Dead or Alive singles chronology
| "That's the Way (I Like It)" (1984) | "You Spin Me Round (Like a Record)" (1984) | "Lover Come Back to Me" (1985) |

Music video
- "You Spin Me Round (Like a Record)" on YouTube

Audio sample
- file; help;

= You Spin Me Round (Like a Record) =

1984 single by Dead or Alive

"You Spin Me Round (Like a Record)" is a song by the English pop band Dead or Alive. It was released on 5 November 1984, as the lead single from their second studio album, Youthquake (1985). The song reached No. 1 on the UK Singles Chart in March 1985, taking 17 weeks to get there. It was the first UK No. 1 hit by the Stock Aitken Waterman production trio. On the US Billboard Hot 100, it peaked at No. 11 on 17 August of that year, becoming their highest-charting single there.
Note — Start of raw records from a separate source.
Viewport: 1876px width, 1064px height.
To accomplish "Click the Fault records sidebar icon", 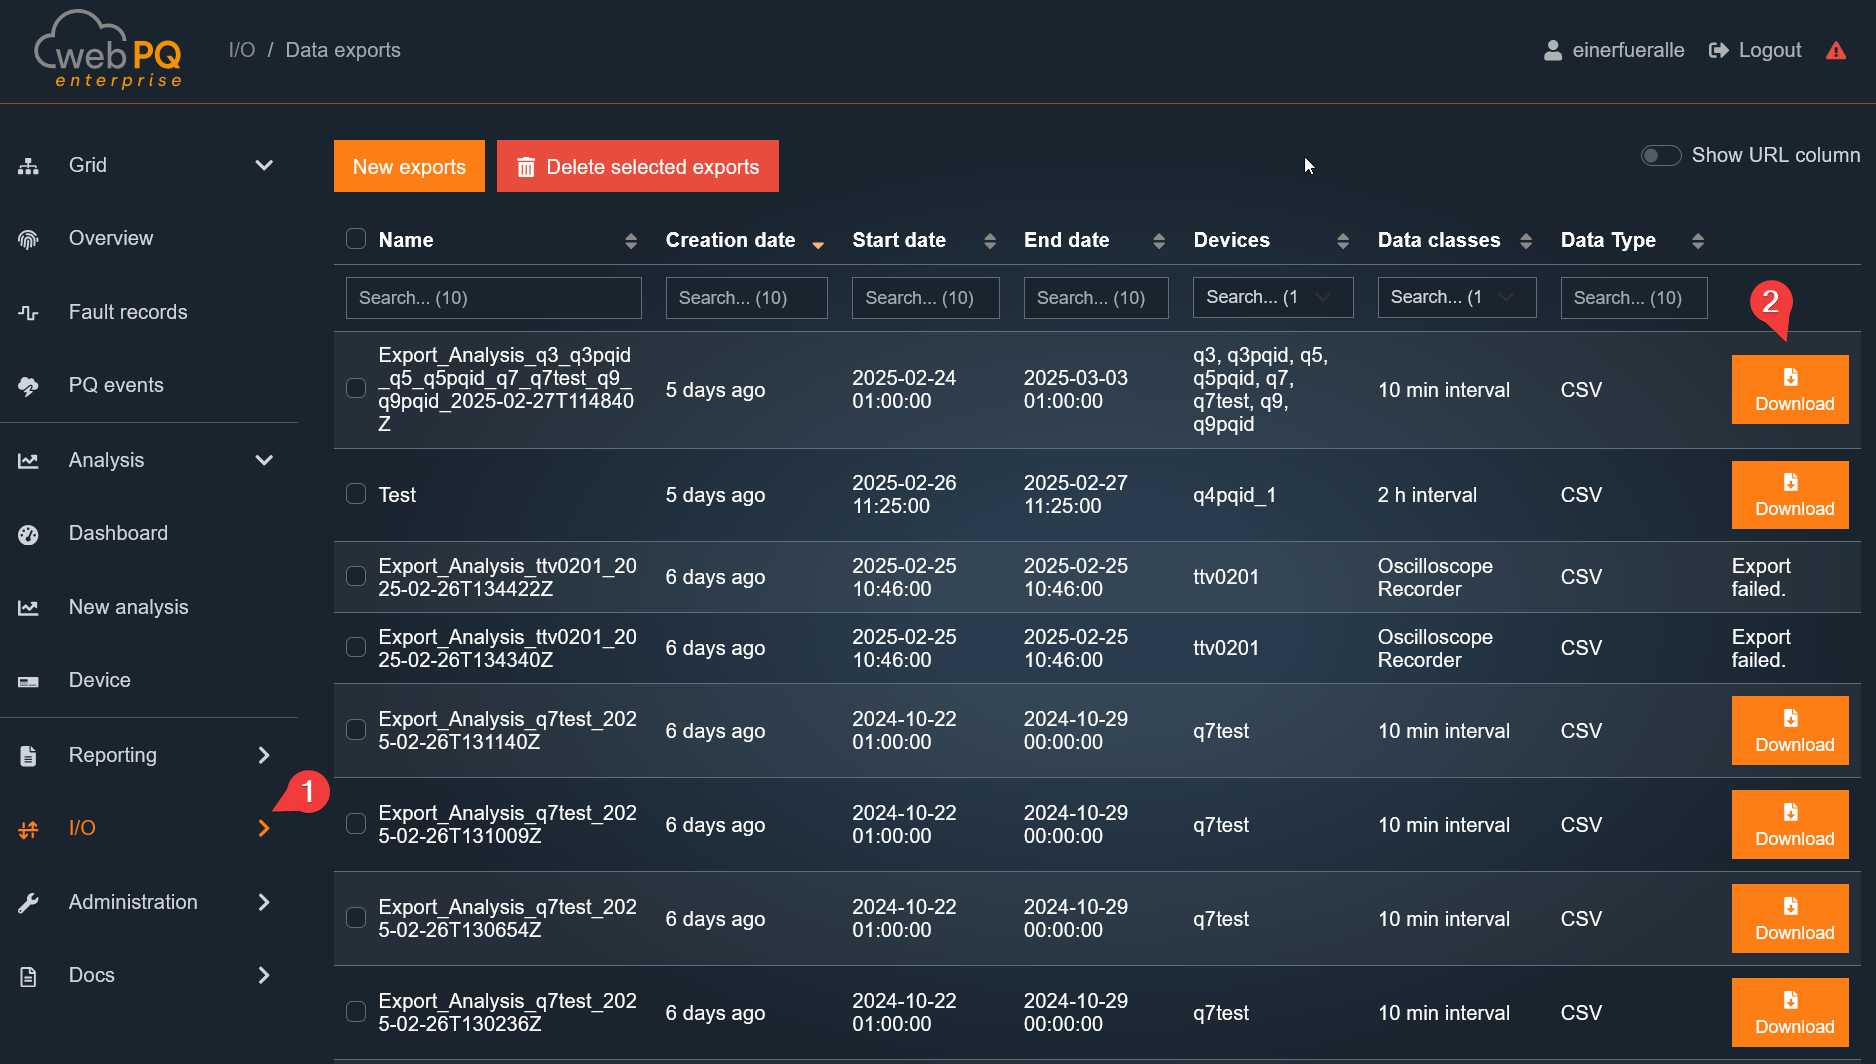I will point(28,313).
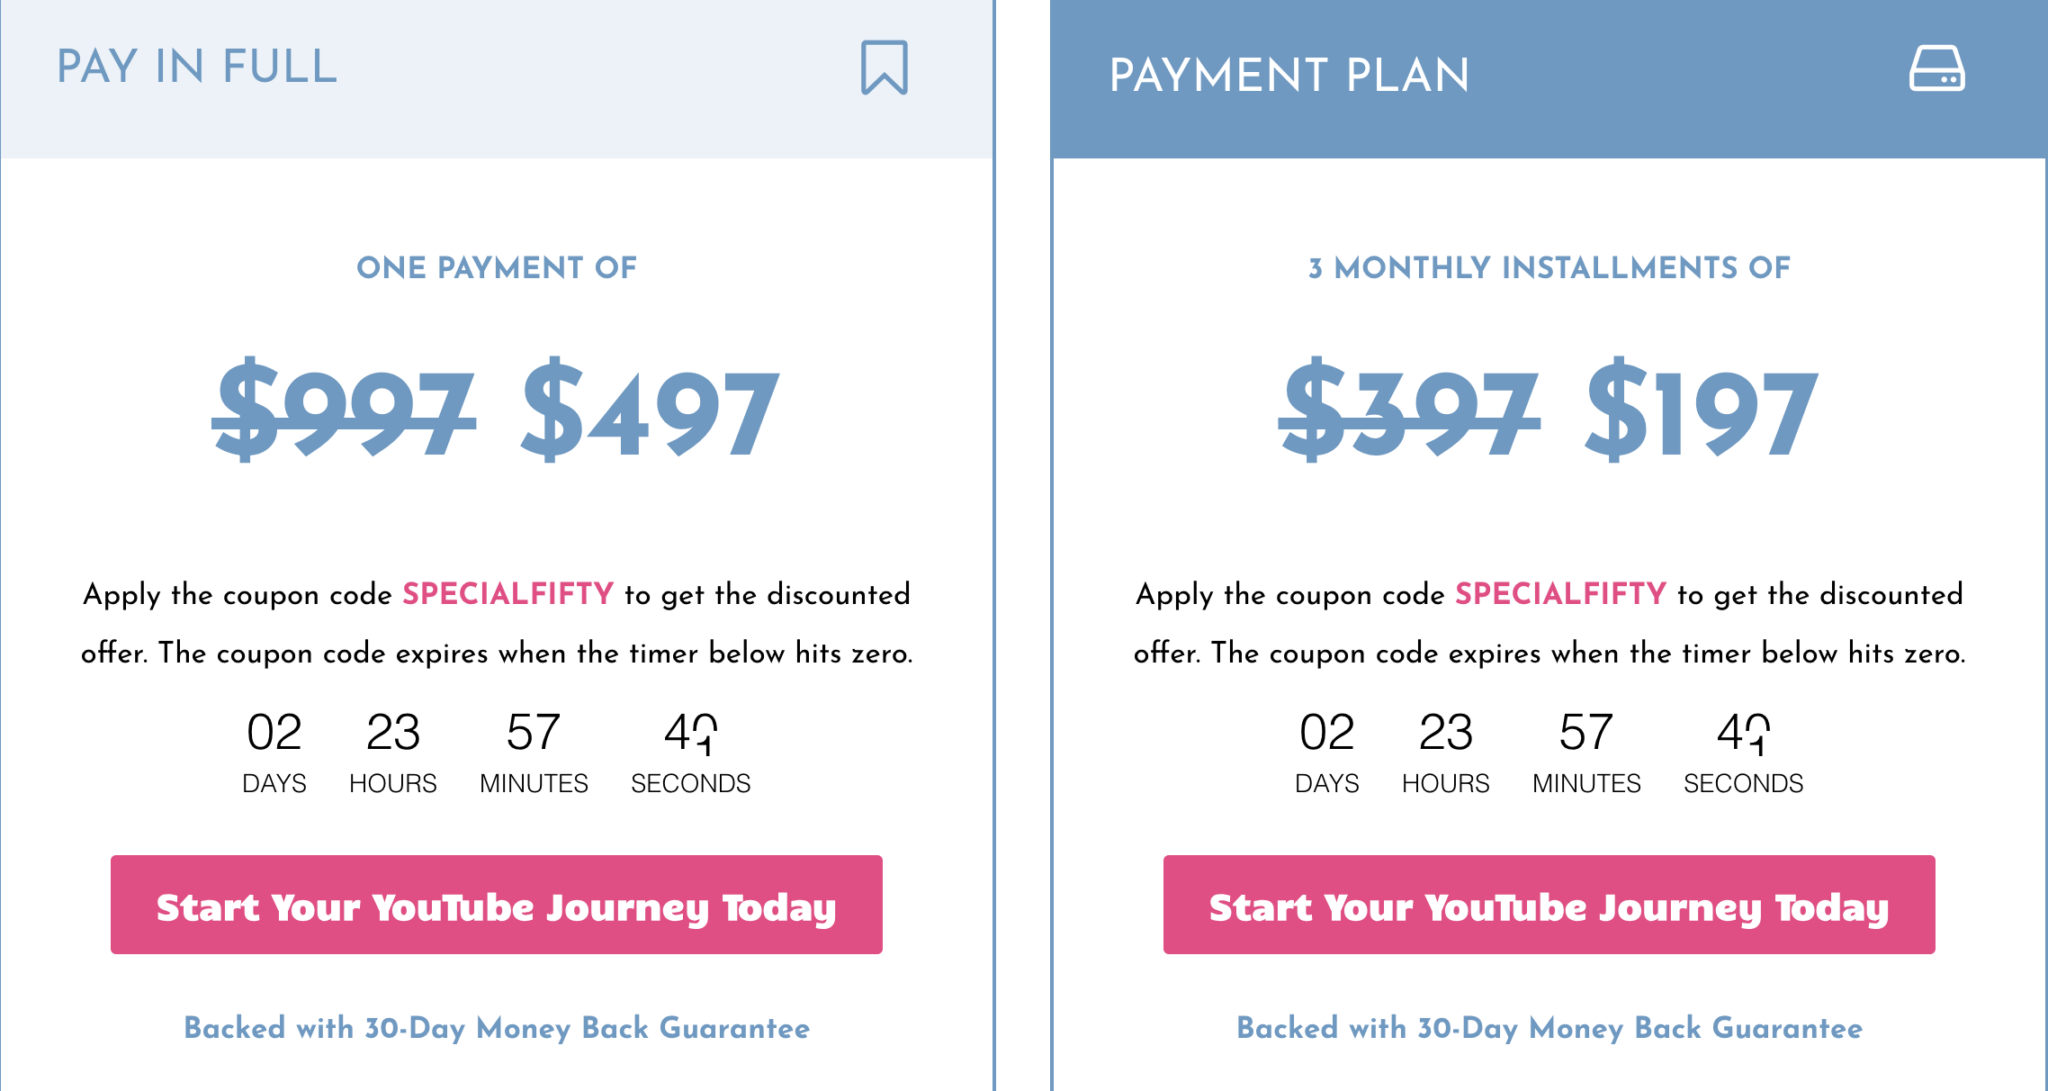Click the left 30-Day Money Back Guarantee text

496,1028
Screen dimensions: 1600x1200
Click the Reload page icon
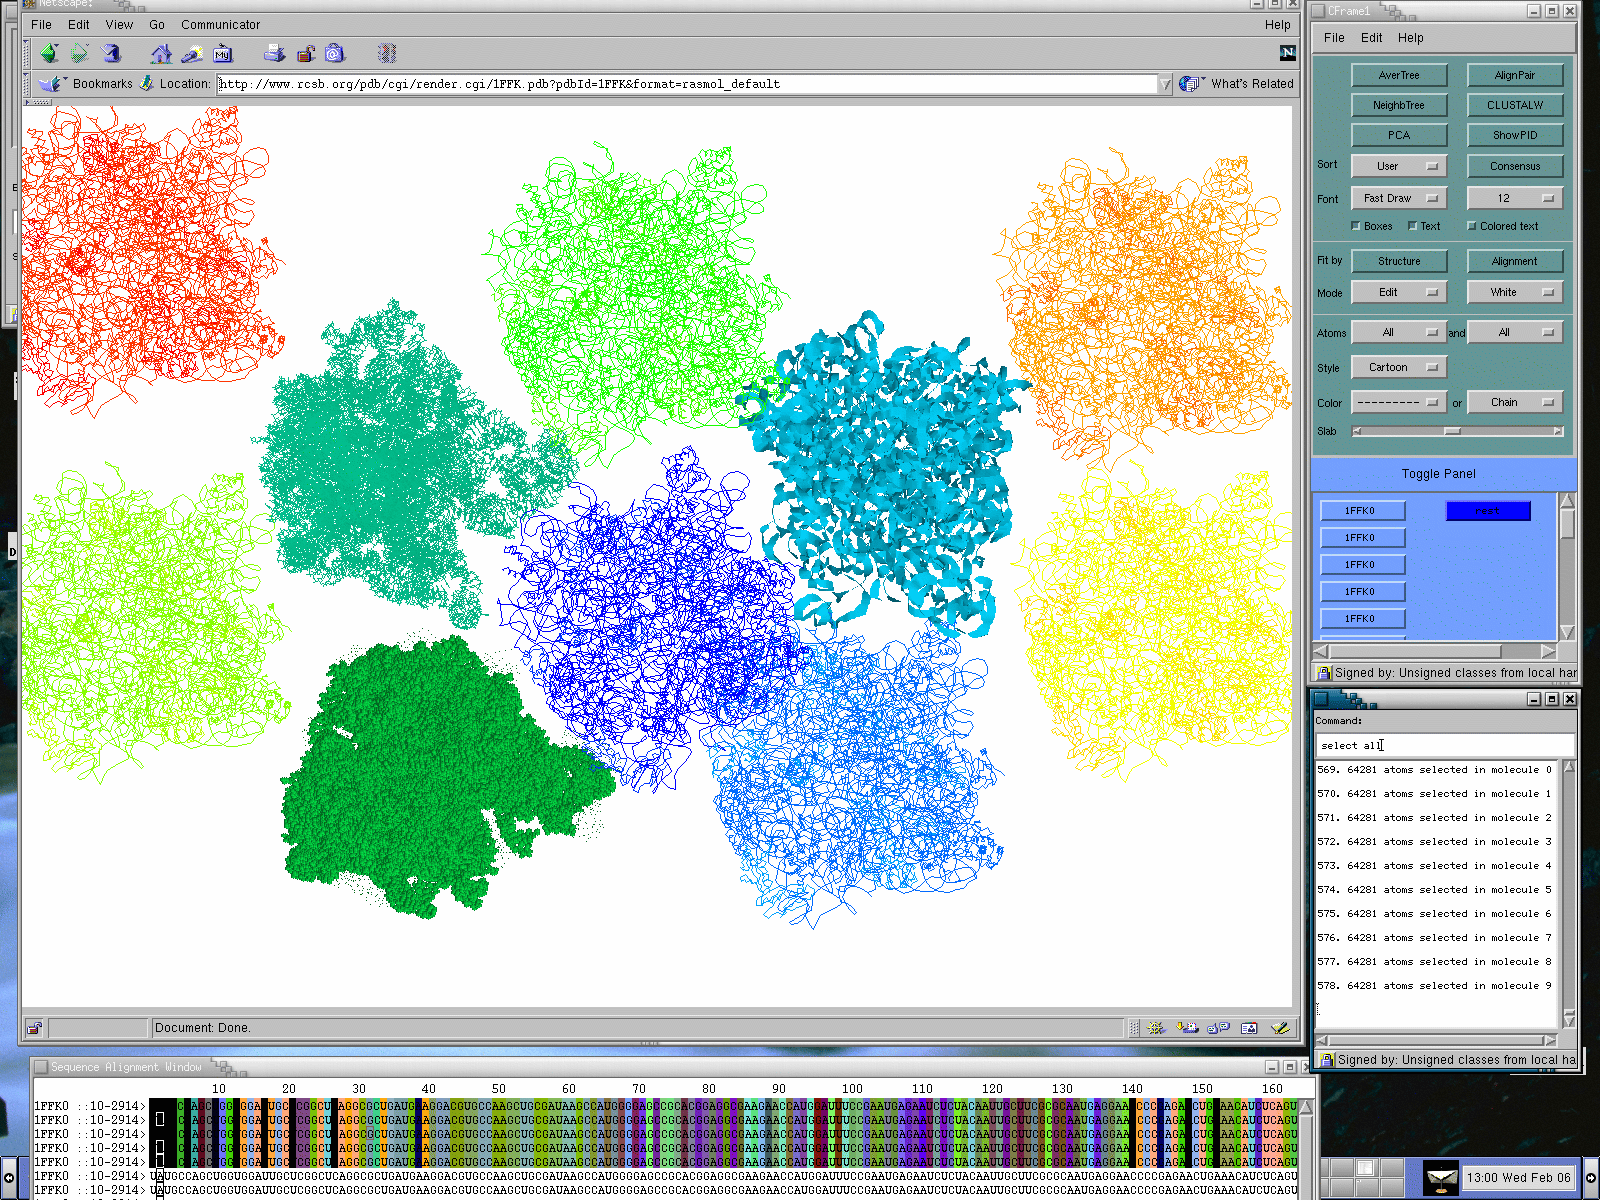[x=111, y=54]
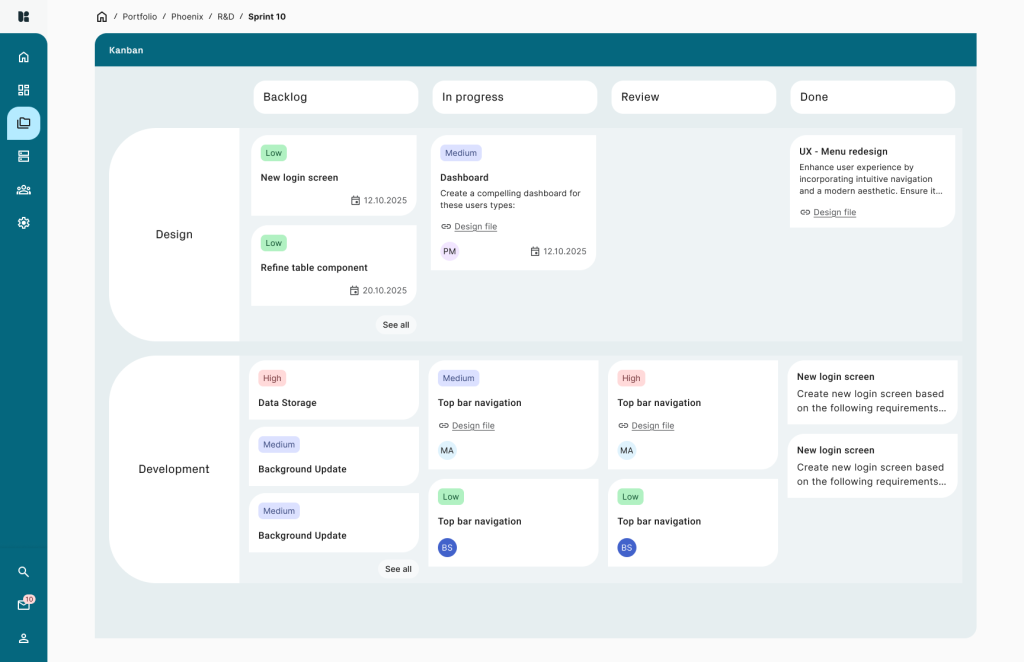Activate the search icon in the sidebar

click(23, 571)
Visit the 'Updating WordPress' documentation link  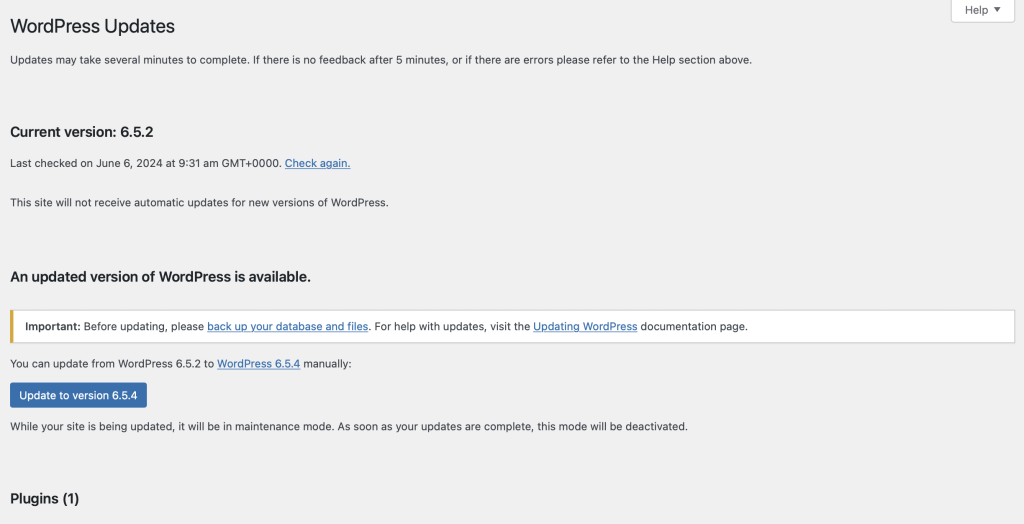585,326
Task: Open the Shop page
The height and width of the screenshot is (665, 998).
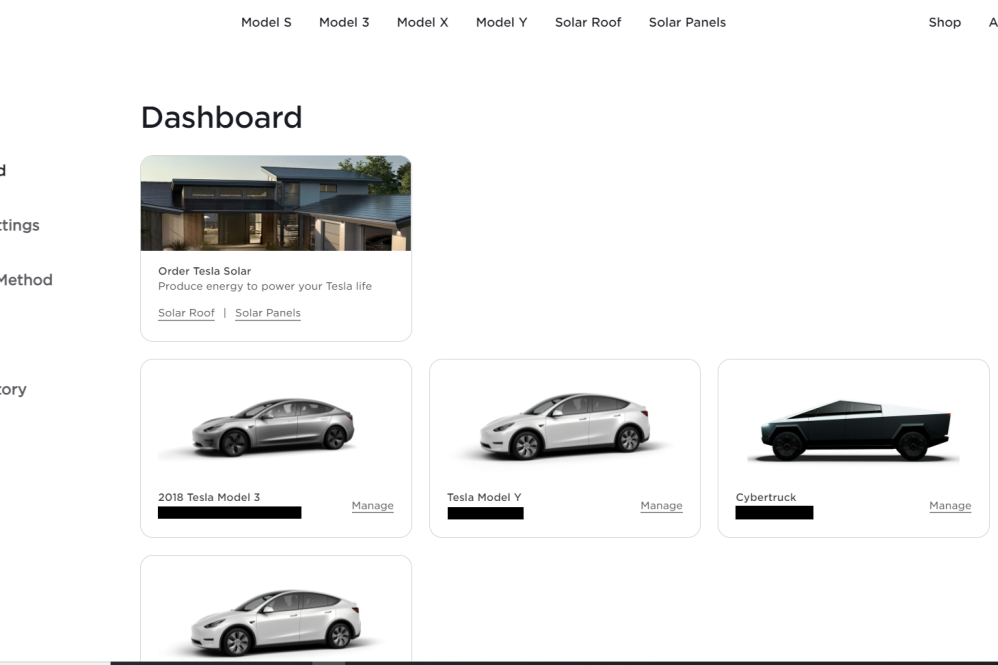Action: 944,22
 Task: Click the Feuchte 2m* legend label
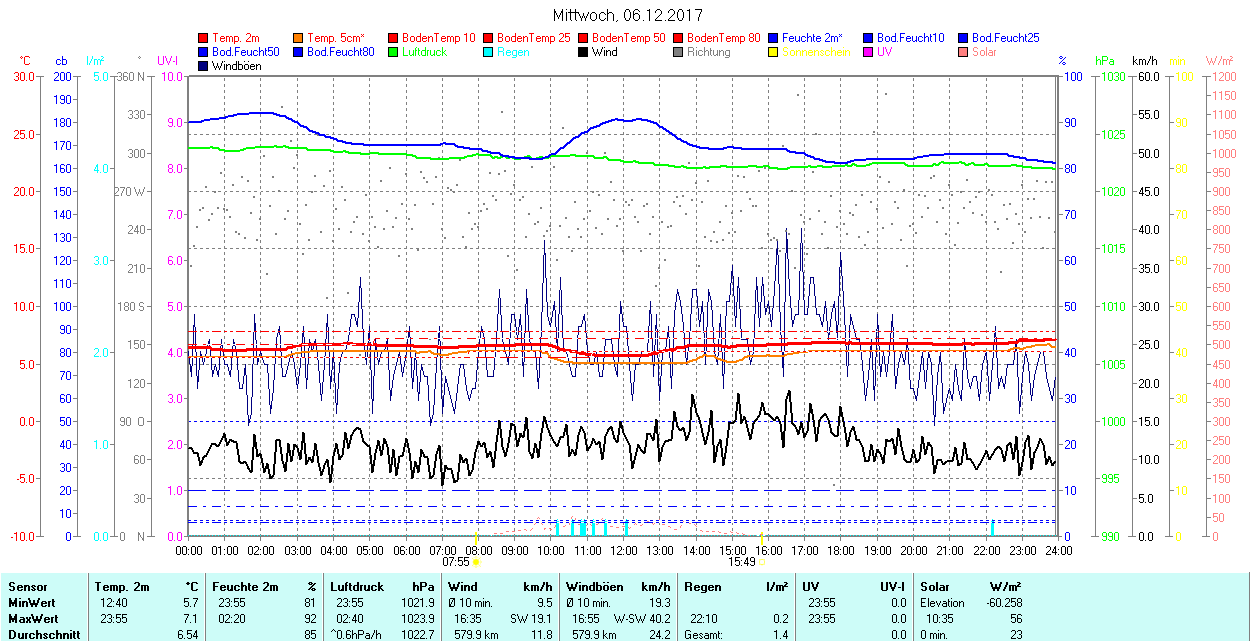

The song also reached No. 1 in Ireland and in Canada, while in Australia it peaked at No. 3 and it charted highly in numerous European countries. Its music video was directed by Vaughan Arnell and Anthea Benton. In 2003, Q ranked the song at number 981 in their list of the "1001 Best Songs Ever", in 2005 Blender listed it at number 289 on its ranking of "Greatest Songs Since You Were Born", and in 2015 it was voted by the British public as the nation's 17th-favourite 1980s number one in a poll for ITV.

==Background and composition==
Dead or Alive's lead vocalist Pete Burns stated in his autobiography Freak Unique that he composed "You Spin Me Round" by using two existing songs as inspiration for creating something new:

How did I write "Spin Me"? I listened to Luther Vandross's "I Wanted Your Love". It's not the same chord structure, but then that's the way I make music – I hear something and I sing another tune over it. I didn't sit and study the Luther Vandross album – I heard the song and it locked. [...] I'm trying to structure the music and I know what I want. [...] It's like do this, do this, do this – and suddenly it hits. I don't want to do Luther Vandross's song, but I can still sing the same pattern over it. And there was another record, by Little Nell, called "See You 'Round Like a Record". [...] So I had those two, Van Dross [sic] and Little Nell and – bingo! – done deal.
— Pete Burns, Freak Unique (2007)

Desiring to move on from the sound of the band's debut studio album, Sophisticated Boom Boom (1984), Pete Burns wanted "You Spin Me Round" to be produced by the then little-known production team Stock Aitken Waterman, in the Hi-NRG style of their 1984 UK hits "You Think You're a Man" by Divine, and "Whatever I Do (Wherever I Go)" by Hazell Dean.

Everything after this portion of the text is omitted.